**WHAT TO PRODUCE:**
Give back all of the entries below line for line, unchanged, but leave out the pictures.

Rows of pointing data
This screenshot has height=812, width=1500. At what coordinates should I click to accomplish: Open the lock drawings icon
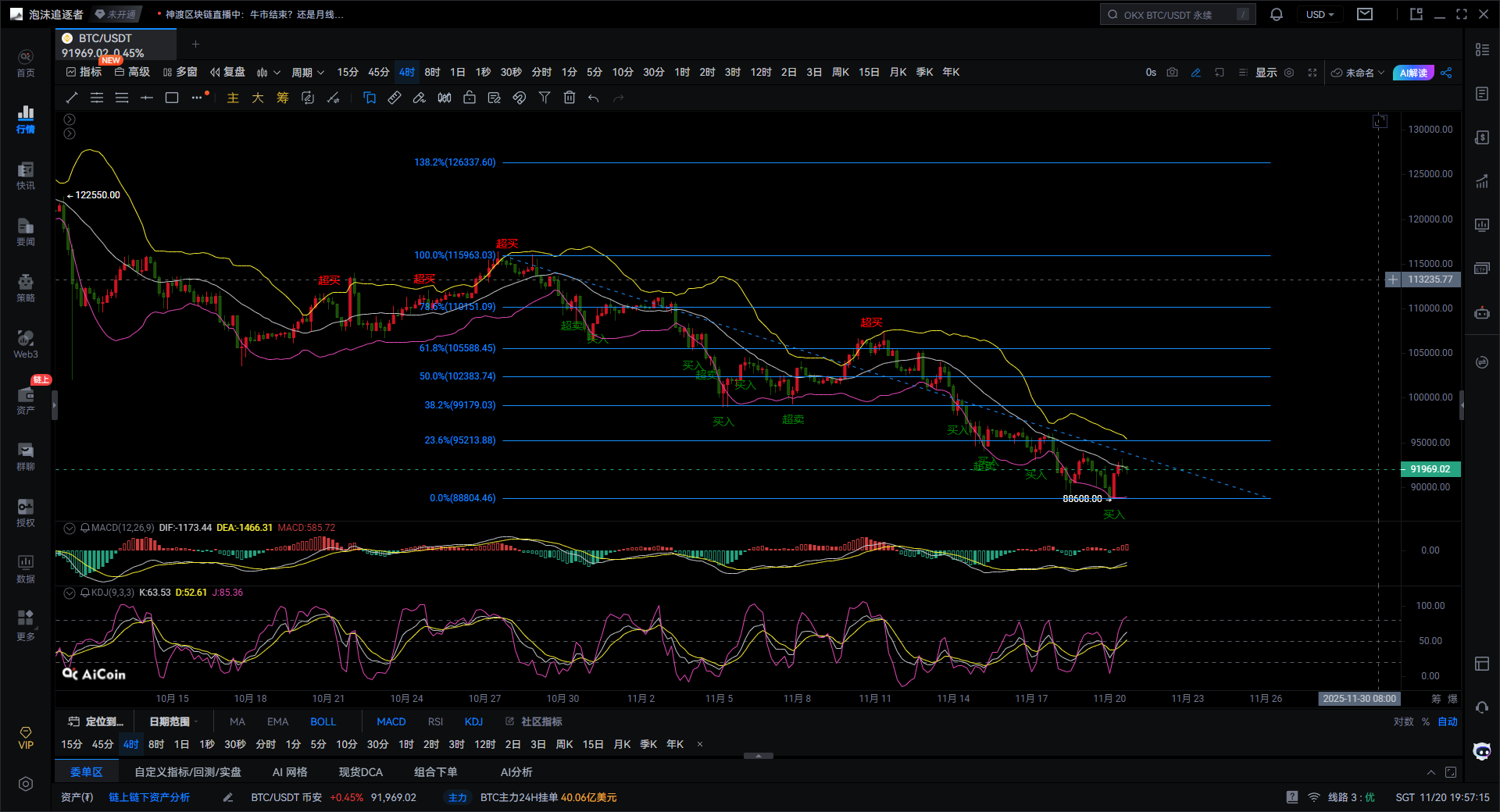(470, 98)
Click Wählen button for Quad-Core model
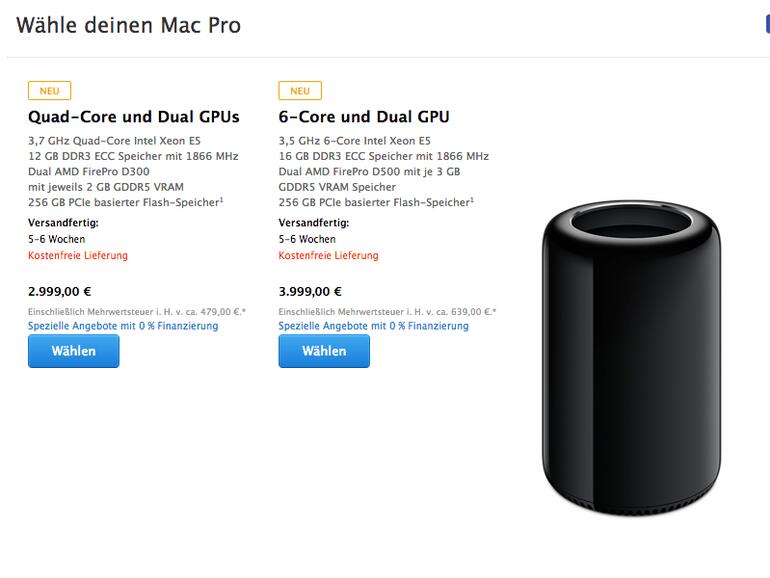 click(x=73, y=351)
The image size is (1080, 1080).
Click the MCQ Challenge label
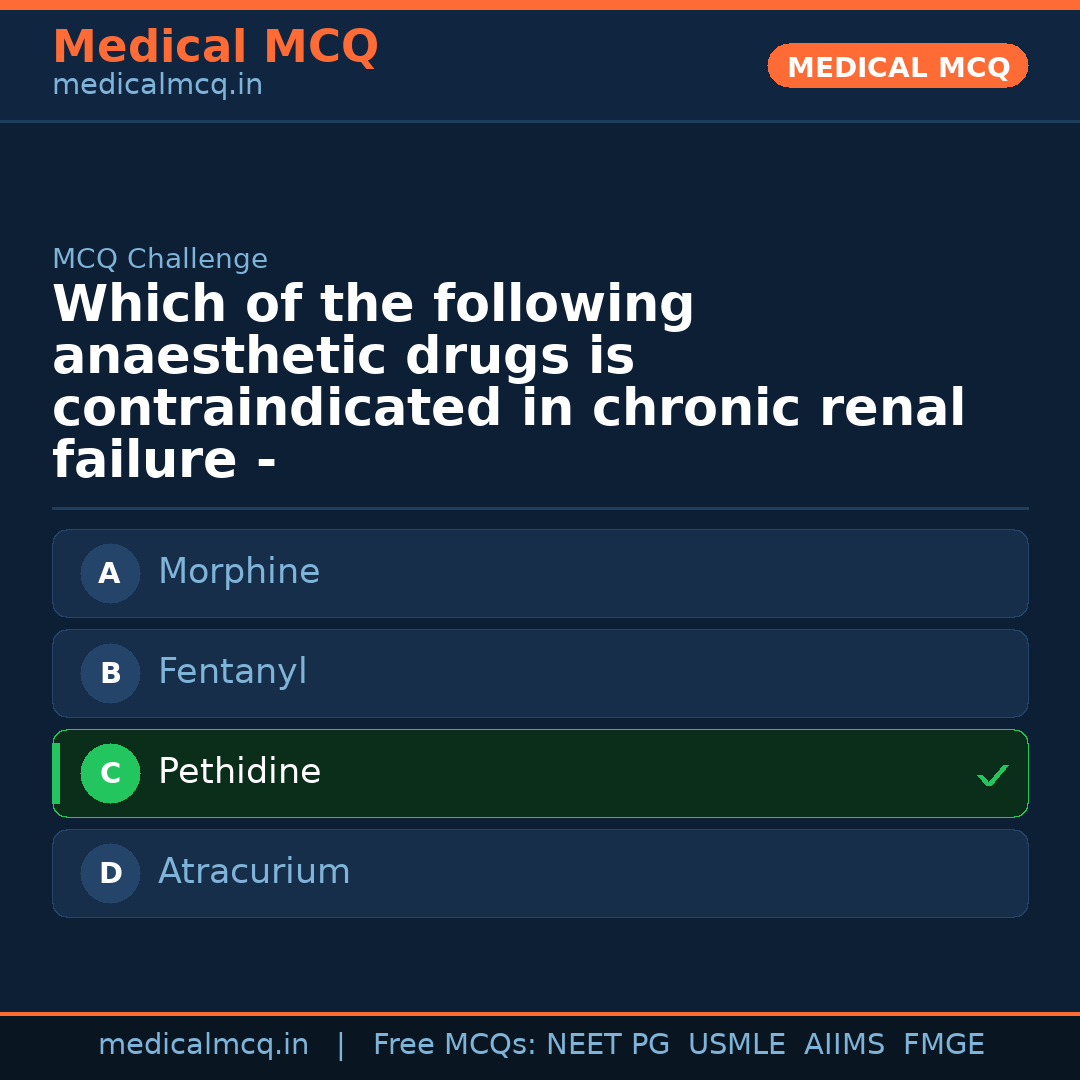tap(160, 260)
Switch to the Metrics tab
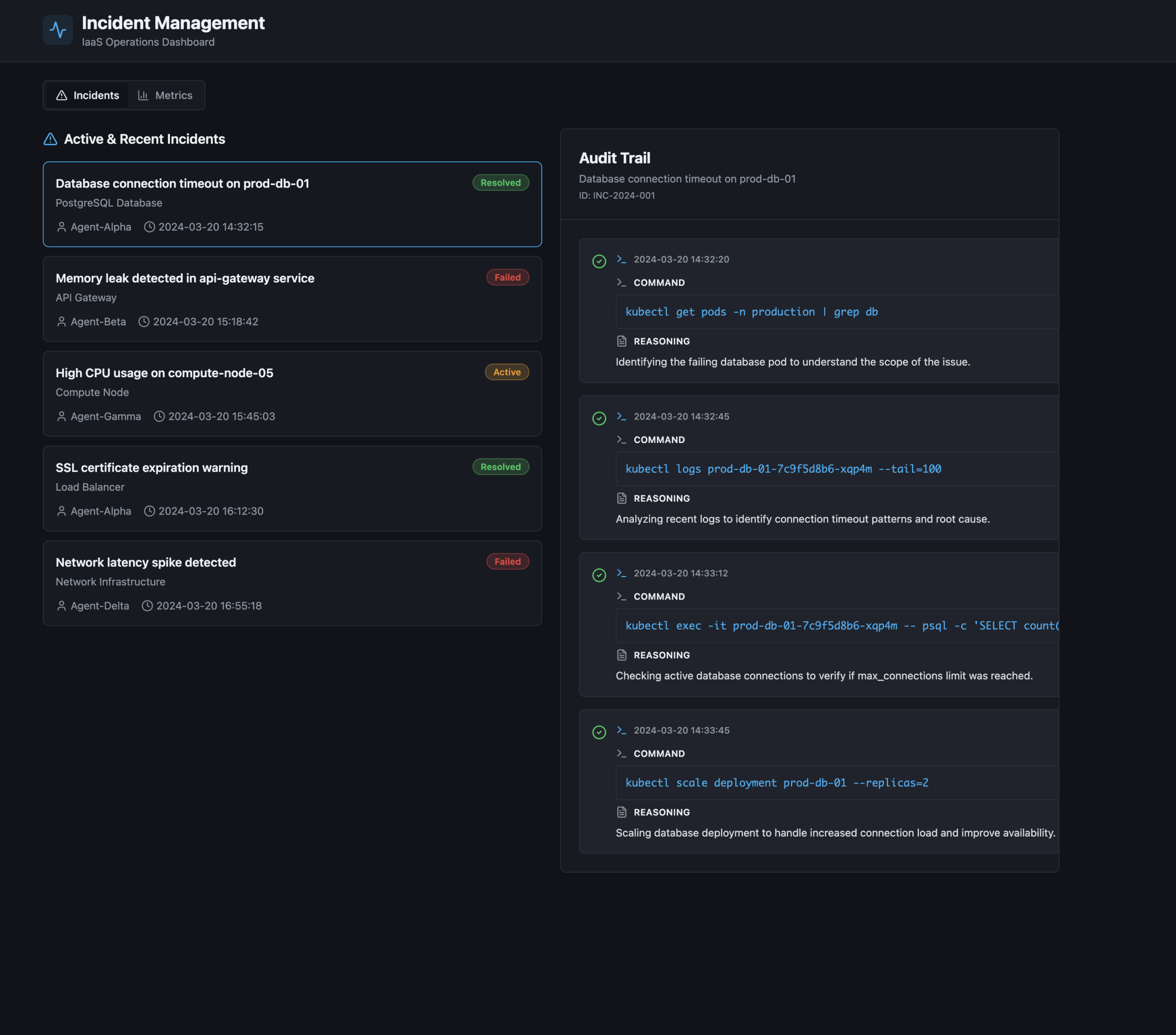Viewport: 1176px width, 1035px height. (x=165, y=96)
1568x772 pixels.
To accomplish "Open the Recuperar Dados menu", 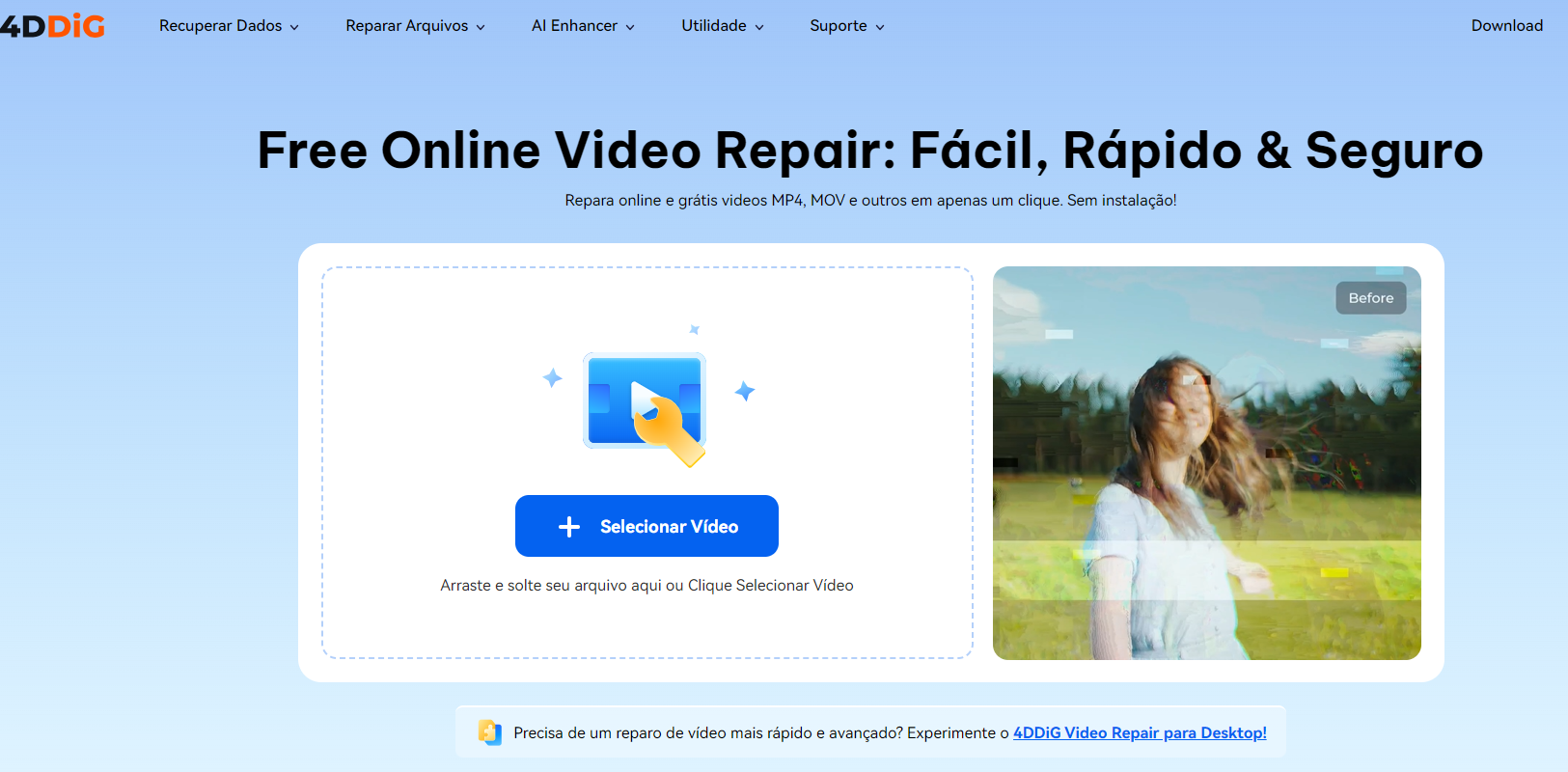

**SOLUTION FOR THIS TASK:**
This screenshot has height=812, width=1500. At what coordinates should I click to accomplish: Open the lock drawings icon
(470, 98)
Click Wählen button for Quad-Core model
 click(x=73, y=351)
The image size is (1080, 1080).
Click the MCQ Challenge label
tap(160, 260)
Switch to the Metrics tab
Viewport: 1176px width, 1035px height. (x=165, y=96)
1568x772 pixels.
To accomplish "Open the Recuperar Dados menu", 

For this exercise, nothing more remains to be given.